Ontario is home to one of Canada’s largest outdoor music festivals – Ottawa’s annual Bluesfest – and this year, on its 20th anniversary, country music felt at home.
The 10-day-long outdoor music festival is held at Lebreton Flats, where fans of all kinds can sneak evening views of the light shining from Parliament Hill and feel refreshing, cool breezes blowing off the nearby Ottawa River.
Ottawa’s annual Bluesfest overlooking Parliament Hill
For a festival that prides itself on being about more than just blues, it certainly delivered on that promise this year – with a diverse range of music and people who came out to enjoy it. Sure, it brought rhythm. It brought the blues. And it also brought country.
Lots of it.
Set in the nation’s capital, the talent that lights up the festival’s six main stages is world-class. Its past roster boasts acts like Sting, Bob Dylan, KISS, James Brown, The Dixie Chicks and Zac Brown Band.

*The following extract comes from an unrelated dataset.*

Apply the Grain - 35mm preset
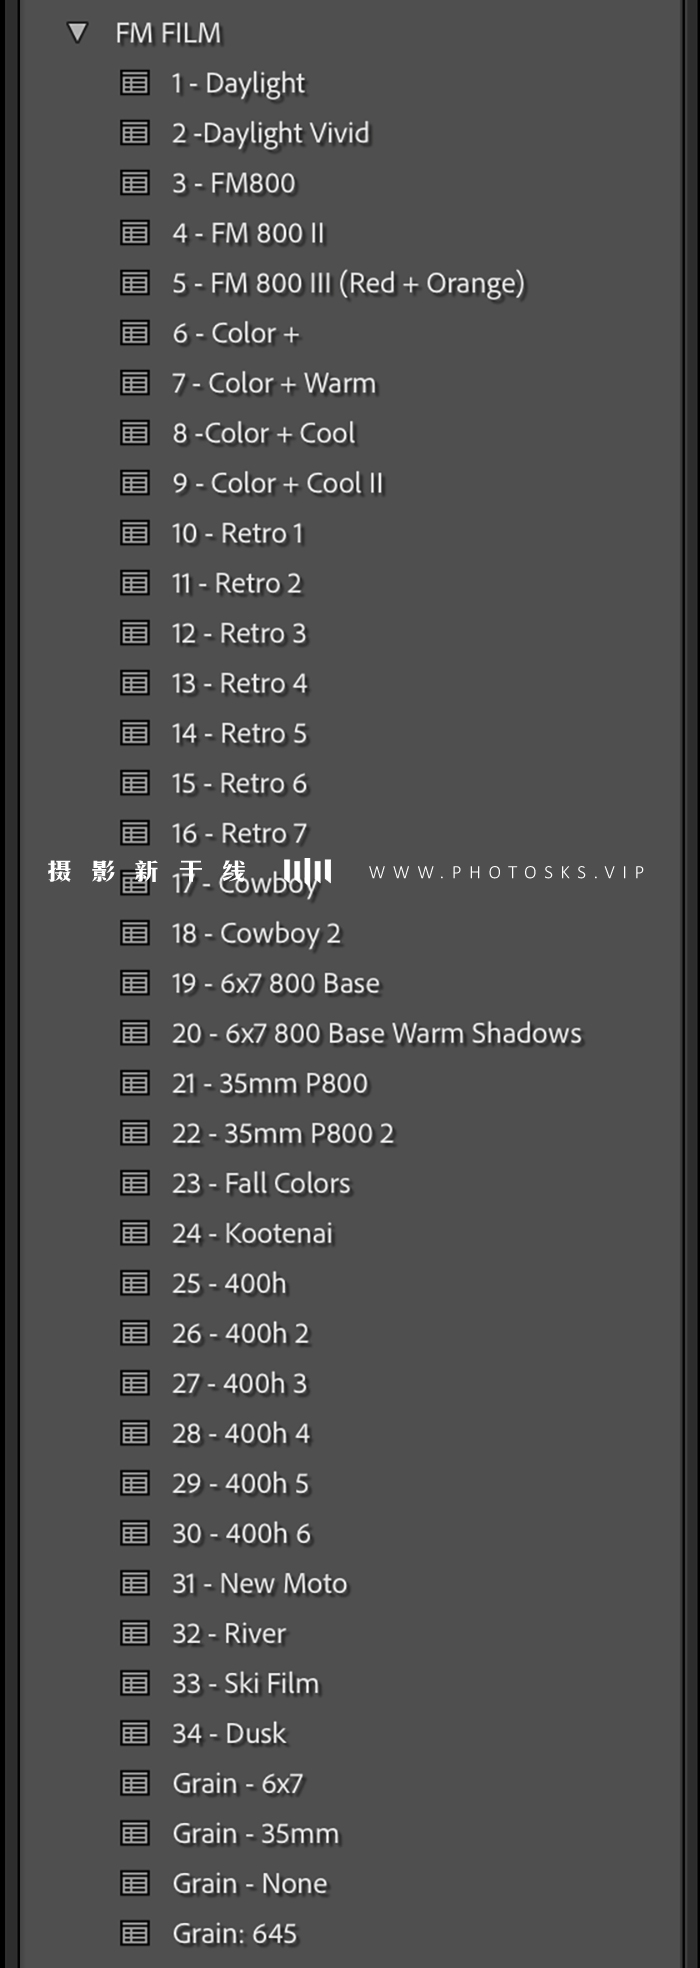This screenshot has height=1968, width=700. coord(255,1833)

But country continues to grow deeper roots in our province, and it’s evident by the Nashville-inspired lineup at this year’s Bluesfest. Dean Brody and Blake Shelton performed on opening night – the headliner’s first appearance in Ottawa. Darius Rucker played the following evening, spending his Fourth of July in Ontario. Sam Hunt, David Nail and CMAO Male Artist of the Year winner Tim Hicks opened for Lady Antebellum, closing out the festival’s first weekend. Finally, The Band Perry brought its energy to the stage the following week. It was the trio’s second time performing in the city.

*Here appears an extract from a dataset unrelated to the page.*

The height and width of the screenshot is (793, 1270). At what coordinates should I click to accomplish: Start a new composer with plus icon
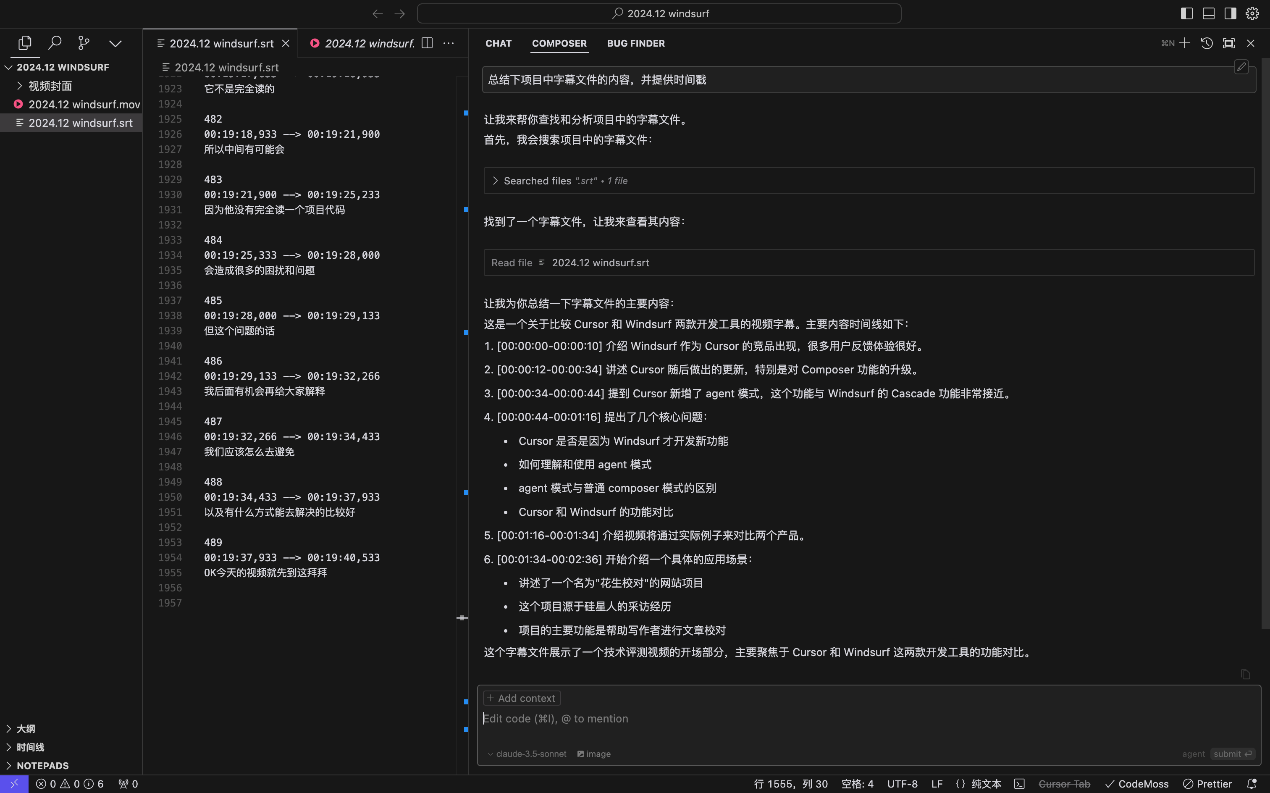pos(1184,43)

Blake Shelton was seemingly the most popular among the country crowds during the festival, bringing in flocks of fans to see him perform newer and older hits, including Boys ‘Round Here and his first single, Austin. The Voice judge had the show’s contestant Gwen Sebastian on accompanying vocals and quipped one-liners throughout his set.

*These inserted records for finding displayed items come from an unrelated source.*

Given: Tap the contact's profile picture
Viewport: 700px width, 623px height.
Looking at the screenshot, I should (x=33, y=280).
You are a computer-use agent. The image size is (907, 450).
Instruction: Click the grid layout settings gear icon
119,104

Shelton’s upbeat show had fans dancing and swaying their phones in the air
Ontario’s Tim Hicks gave a shout-out to country radio and festivals like Bluesfest across the province that provide artists an opportunity to pursue what they love and make a career out of it.
Country fans and artists alike came out to see these acts, hoisting their red solo cups up for big hits and waving their phones in the air during ballads. As The Band Perry’s lead singer Kimberly put it, “The most amazing thing we love about country music is it brings people together.”
It brought so many together – Bluesfest recorded a total of more than 300,000 attendees at last year’s festival – that artists seemed surprised by the number of country fans who filled the grounds for a “blues festival.”
“Where did all you rednecks come from?” joked Shelton. “There are a lot of free spirits up in Canada,” proclaimed Kimberly Perry. Lady A’s Hillary Scott also alluded to the genre’s success north of the border during their set, saying, “country music is alive and well here in Canada.”
Country music doesn’t just bring people together, but brings styles together, too. Bands brought with them Nashville’s ever-expanding musical influences, with The Band Perry playing Amazing Grace and Ke$ha’s Timber back-to-back during their set and Shelton doing a country cover of Michael Buble’s Home.
For an event that’s all about the music, these were fitting. While Bluesfest started out as mainly a celebration of blues, it has grown to be one of the continent’s most important music events… and ensuring a strong country music presence is a part of that.